Just look at the goodies the National Democratic Congress (NDC) are handing out to university students. Here, is a hint – the goodies are new, shiny, have four wheels, and require a constant supply of petrol to move young voters from place to place. Although there are reports of grants and subsidies left unpaid to schools, the NDC has distributed cars to students who will ensure the election goes their way. You can spot these Kia Picantos around just about any University in Accra, and some throughout the country. There are also reports of motorcycles and free petrol to students capable of mobilising their peers.
With any luck, tax payers will find their money is well spent on new cars for young voters. The NDC certainly hopes this will turn voter attention away from recent reports of failure to supply textbooks and uniforms to schools as promised. Findings released by a New Statesmen investigation report that the NDC have grossly misrepresented themselves in terms of their delivery to learners.
Although the New Patriotic Party (NPP) was not directly responsible for the release of these statistics, they are certainly willing to use them to push their agenda to the front of voters’ minds. They promise to push youth job creation to the forefront of their agenda, beginning with free senior high schooling. The media are continuously reporting that the NPP are reassuring voters that their free education policy will be implemented. However, there is remarkably little discussion about exactly how they plan to do this, especially if younger learners are behind in their studies due to a shortage of textbooks.
Of course, these tactics may not make any difference. Reportedly, young voters remain largely apathetic about the upcoming elections; they are unsure of the difference any governing party will have on their lives.

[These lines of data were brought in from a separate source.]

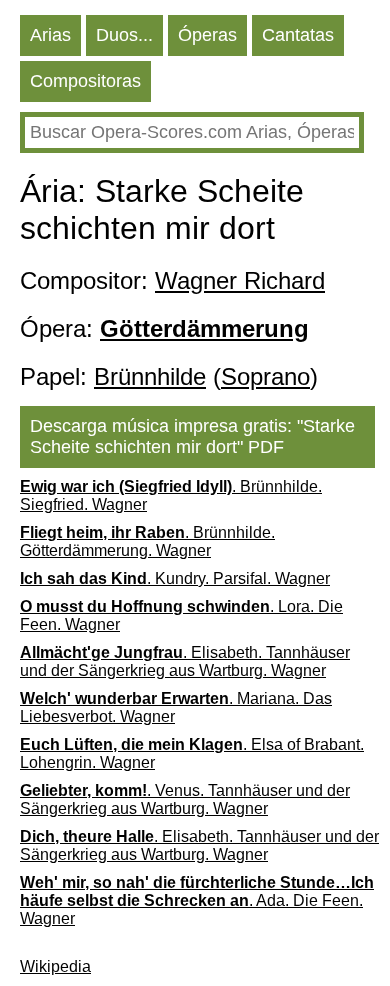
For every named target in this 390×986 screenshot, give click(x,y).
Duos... (124, 35)
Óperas (207, 35)
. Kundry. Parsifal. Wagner (175, 578)
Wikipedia (55, 966)
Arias (50, 35)
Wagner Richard (240, 280)
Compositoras (85, 81)
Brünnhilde (150, 376)
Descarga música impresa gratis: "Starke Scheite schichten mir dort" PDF (192, 436)
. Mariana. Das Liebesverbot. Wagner (176, 707)
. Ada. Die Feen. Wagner (197, 900)
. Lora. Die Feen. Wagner (181, 615)
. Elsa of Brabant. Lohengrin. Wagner (192, 753)
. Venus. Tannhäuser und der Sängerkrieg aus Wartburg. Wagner (185, 799)
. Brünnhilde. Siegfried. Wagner (171, 495)
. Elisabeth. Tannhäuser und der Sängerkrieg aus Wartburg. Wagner (185, 661)
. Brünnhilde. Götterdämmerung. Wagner (147, 541)
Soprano (265, 376)
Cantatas (298, 35)
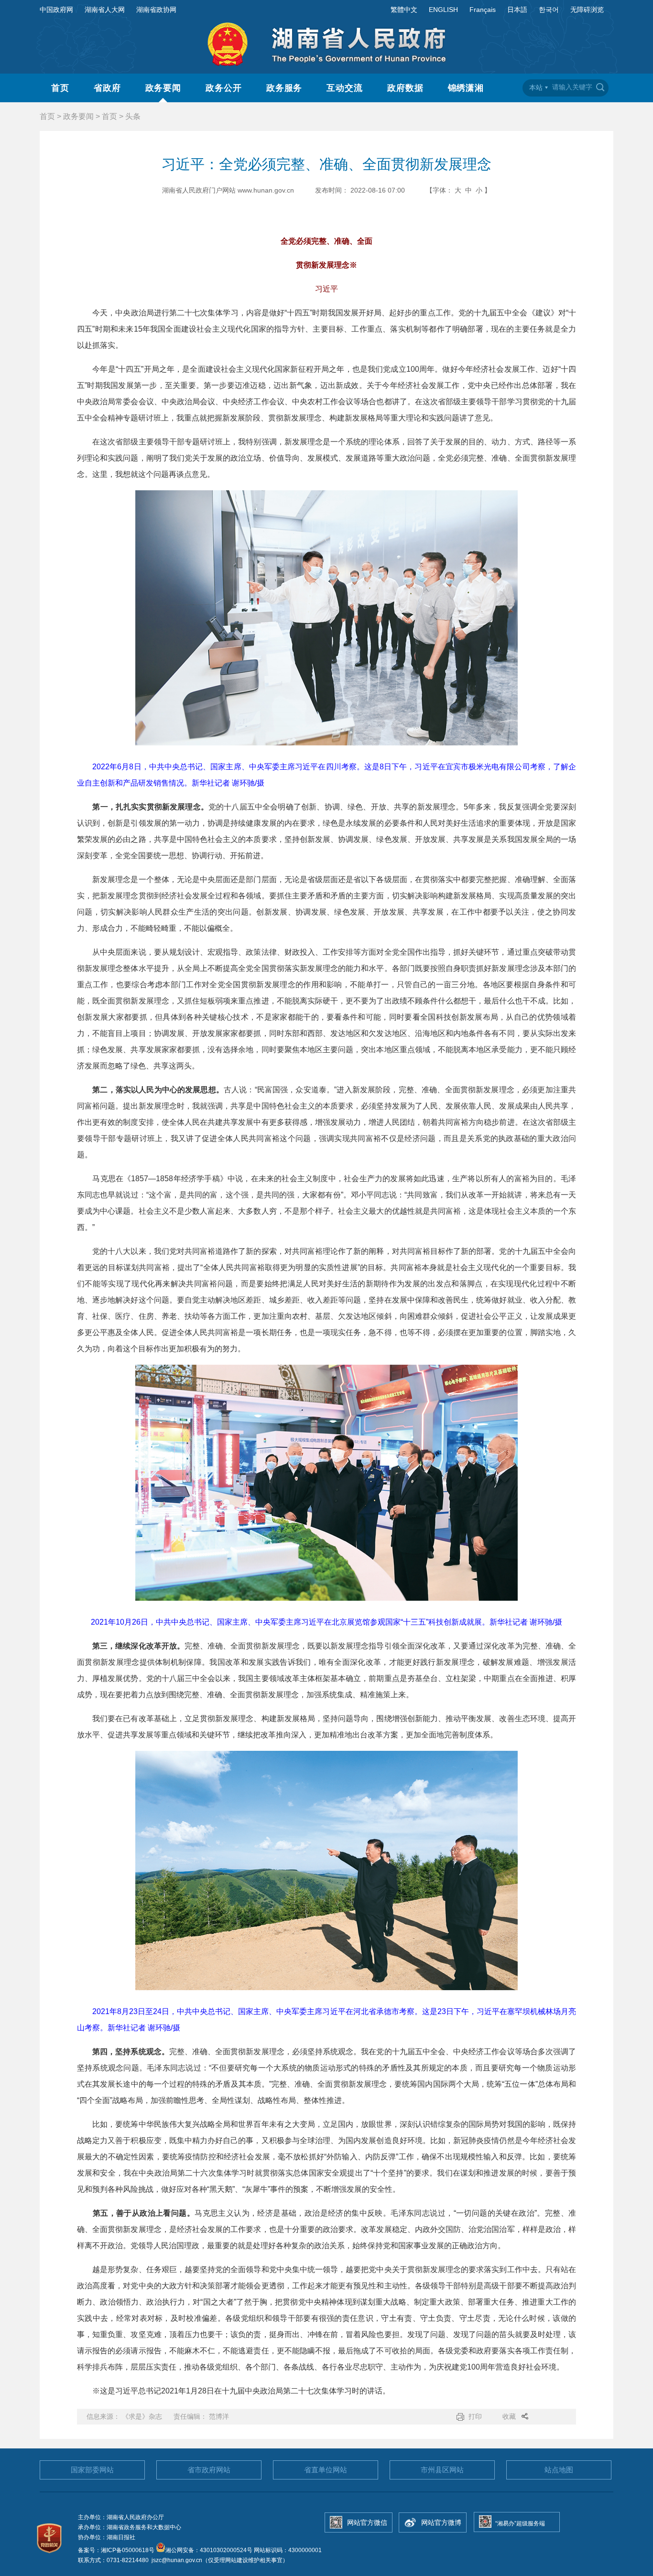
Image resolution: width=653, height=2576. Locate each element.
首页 (60, 88)
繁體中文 (404, 9)
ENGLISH (443, 9)
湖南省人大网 (105, 9)
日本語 (517, 9)
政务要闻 (163, 88)
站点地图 (558, 2470)
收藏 (509, 2416)
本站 (536, 87)
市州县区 (442, 2470)
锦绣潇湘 (466, 88)
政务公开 (224, 88)
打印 (475, 2416)
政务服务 (284, 88)
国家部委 (92, 2470)
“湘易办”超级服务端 (520, 2523)
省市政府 (208, 2470)
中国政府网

So, the distribution of cars to students may seem underhanded, but it may be just the thing to engage youth voters in the process of democracy. After all, in today’s world where a cell phone provides personalised shopping, entertainment, games, and communication in one device, it is difficult to get excited about an impersonal election. To them, it is all money, promises and a shameful lack of fulfilment – just about what you can expect from any election.